The further distance you shoot, the more your human error and bow error are enhanced. I can shoot perfect groups at ten and twenty yards..but once I hit thirty yards, I realized that I am slightly torqueing my bow...causing the arrow to fly more to the left.

This was slighty apparent at 20 yards and nonexistent at 10 yards because the arrow has less of a distance to fly to the left hand side. The greater the distance between you and the target, the greater the distance the arrow has to fly, and the greater the errors of you or your bow, are enhanced.

While this may not be entirely the reason for your troubles, I can assure you it definitely is a contributing factor.


----------



## countrygirl2010

*todays results*

So i took the advice on shooting at a farhter distance then moving to twenty this is the results . also i worked more on holding my form the same way everytime and follow through not good but i guess okay for a beginner..


----------



## Messica

I think that looks great!!! Don't be so hard on yourself!
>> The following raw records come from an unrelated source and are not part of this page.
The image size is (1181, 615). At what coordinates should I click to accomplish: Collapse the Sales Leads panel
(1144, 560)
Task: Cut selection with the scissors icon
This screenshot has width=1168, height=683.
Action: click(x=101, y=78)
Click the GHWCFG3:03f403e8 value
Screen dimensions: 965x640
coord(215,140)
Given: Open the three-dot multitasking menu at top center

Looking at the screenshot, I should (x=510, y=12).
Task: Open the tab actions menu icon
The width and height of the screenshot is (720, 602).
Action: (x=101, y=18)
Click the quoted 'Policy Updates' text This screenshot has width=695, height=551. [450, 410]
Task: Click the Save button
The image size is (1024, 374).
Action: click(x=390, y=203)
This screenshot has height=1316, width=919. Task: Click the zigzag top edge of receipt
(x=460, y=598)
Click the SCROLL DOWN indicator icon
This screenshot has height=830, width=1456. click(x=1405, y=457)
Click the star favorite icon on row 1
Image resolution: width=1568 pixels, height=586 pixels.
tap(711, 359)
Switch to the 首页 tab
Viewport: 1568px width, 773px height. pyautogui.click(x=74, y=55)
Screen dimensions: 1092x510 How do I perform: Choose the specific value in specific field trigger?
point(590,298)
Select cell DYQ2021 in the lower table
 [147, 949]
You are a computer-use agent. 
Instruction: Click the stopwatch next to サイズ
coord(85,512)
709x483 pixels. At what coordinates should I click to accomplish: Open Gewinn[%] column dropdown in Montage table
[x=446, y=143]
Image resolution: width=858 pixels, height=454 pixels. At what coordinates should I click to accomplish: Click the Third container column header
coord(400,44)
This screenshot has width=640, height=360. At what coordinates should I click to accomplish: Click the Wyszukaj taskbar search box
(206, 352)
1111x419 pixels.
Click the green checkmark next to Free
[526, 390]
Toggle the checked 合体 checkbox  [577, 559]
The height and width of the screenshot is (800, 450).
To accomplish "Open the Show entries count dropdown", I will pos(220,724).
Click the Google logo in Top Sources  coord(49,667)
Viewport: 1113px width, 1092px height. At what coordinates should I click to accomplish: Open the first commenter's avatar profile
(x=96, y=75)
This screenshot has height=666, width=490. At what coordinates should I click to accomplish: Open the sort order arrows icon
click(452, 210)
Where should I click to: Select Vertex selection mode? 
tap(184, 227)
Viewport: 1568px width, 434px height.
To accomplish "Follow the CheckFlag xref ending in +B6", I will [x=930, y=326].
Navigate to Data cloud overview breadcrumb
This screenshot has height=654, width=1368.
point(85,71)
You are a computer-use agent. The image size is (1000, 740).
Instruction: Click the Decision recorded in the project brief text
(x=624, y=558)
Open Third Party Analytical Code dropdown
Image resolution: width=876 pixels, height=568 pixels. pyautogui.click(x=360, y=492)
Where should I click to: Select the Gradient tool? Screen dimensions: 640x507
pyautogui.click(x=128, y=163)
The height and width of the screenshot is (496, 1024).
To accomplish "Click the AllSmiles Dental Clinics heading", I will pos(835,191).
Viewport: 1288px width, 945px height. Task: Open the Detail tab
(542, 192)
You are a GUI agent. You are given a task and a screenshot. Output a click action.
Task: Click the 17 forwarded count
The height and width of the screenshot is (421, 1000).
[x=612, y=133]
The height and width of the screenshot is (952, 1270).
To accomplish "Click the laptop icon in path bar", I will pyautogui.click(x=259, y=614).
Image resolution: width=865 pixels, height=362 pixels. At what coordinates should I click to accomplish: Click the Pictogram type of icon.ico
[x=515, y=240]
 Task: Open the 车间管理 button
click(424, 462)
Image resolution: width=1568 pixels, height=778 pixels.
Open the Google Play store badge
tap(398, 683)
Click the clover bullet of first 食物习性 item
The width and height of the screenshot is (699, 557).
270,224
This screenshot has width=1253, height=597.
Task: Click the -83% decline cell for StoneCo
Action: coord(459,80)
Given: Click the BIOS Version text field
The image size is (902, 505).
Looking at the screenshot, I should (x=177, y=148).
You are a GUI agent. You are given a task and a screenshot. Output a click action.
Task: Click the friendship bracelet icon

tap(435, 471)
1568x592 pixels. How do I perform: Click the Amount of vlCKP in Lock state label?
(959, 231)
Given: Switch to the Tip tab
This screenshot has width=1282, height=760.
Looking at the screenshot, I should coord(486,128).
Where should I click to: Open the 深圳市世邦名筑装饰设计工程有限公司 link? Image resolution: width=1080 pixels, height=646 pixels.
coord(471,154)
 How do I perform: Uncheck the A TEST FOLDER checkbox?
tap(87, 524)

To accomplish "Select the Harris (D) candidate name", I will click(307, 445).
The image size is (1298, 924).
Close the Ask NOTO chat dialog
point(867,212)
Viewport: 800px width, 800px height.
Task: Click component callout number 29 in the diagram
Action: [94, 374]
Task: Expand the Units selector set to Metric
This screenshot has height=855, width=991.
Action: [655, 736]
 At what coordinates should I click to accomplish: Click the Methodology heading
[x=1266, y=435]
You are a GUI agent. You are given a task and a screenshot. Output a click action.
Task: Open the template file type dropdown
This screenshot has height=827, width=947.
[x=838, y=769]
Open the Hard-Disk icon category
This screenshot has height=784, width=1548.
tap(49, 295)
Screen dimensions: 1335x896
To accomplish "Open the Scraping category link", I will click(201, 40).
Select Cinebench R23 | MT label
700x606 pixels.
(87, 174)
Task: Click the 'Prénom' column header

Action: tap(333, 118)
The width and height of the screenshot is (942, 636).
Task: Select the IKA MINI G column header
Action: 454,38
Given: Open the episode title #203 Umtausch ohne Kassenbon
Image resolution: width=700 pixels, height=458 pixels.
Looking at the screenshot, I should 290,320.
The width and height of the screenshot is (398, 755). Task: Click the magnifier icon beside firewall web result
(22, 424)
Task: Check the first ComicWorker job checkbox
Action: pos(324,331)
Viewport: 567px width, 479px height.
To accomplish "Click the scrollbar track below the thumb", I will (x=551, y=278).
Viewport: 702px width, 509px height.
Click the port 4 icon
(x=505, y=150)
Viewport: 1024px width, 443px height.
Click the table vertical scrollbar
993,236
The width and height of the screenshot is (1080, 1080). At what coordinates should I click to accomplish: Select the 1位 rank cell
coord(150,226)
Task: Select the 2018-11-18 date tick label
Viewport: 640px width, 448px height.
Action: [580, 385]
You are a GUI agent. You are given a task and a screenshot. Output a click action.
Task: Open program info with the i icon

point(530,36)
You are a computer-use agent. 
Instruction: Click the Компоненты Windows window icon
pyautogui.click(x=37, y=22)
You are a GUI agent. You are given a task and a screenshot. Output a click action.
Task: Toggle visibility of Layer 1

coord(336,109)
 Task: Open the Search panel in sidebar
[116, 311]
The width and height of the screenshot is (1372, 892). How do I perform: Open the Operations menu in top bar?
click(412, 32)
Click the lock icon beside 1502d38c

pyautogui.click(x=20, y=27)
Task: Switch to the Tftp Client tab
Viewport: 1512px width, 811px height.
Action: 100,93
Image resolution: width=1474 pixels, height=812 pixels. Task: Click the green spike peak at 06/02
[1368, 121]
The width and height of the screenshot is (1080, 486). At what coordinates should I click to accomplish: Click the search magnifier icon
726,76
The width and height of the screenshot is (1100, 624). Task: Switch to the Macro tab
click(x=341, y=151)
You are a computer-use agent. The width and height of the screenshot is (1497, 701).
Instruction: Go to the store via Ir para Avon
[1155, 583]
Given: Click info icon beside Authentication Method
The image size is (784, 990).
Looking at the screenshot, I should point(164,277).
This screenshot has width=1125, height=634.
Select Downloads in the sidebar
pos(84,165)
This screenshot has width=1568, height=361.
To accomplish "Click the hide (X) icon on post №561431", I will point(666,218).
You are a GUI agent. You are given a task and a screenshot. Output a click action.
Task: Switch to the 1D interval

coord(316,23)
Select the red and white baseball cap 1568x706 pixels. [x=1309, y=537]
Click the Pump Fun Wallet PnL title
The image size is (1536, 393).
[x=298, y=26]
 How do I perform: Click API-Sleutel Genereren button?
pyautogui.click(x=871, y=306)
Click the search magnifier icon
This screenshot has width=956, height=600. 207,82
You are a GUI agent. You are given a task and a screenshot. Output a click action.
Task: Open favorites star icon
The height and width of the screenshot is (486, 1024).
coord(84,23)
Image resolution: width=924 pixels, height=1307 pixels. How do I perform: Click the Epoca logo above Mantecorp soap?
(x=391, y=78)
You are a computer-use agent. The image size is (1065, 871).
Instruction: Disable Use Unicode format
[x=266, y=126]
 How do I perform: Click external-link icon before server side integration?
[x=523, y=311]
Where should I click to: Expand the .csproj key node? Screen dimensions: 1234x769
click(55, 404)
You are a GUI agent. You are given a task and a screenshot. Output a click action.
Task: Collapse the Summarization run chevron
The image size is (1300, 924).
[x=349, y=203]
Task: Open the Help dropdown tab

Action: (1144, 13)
(a special thanks to z28melissa for taking the time to explain the pin deal to me, I think because mine were so far off and I kept trying to correct the problem myself visually is why my groups were crap before I got the bf to fix the issue, which explains why I couldn't wrap my head around that...and to bowhunterchck for explaining the form deal, being new I'd have never thought of the distance magnifying any issue with form...ya learn something new everyday!)


----------



## z28melissa

countrygirl2010 said:


> So i took the advice on shooting at a farhter distance then moving to twenty this is the results . also i worked more on holding my form the same way everytime and follow through not good but i guess okay for a beginner..
> View attachment 826720


Excellent!! Definitely better grouping than I had at 20yds just starting out. Keep practicing, eventually all of the "steps" that you are having to go through each time will become more natural and you won't have to think about each thing.


----------



## countrygirl2010

Thanks ladies... It's getting easier everyday!


----------



## tazman7

Messica said:


> Why so critical of other people's advice? We're all just trying to help.


I wasn't trying to sound critical, just trying to help. Just doesn't make sense to tell a beginner to move out to fifty yards and then move closer. The others explained it exactly how I was trying too but posting from a phone kinda stinks.

Any little tweak in your form can cause a lot of problems. You can only blame equipment so much 

I used to love the guys That couldn't hit the five spot everytime so they would move their site over and over And not gain anything. Sights usually don't move unless you have a junk sight or something is loose. I actually dropped.mine off the treestand and it landed on the sight and didn't move at all. I was mad but happy that my equipment could take it.


Best of luck shooting, you will get that hang of it.


----------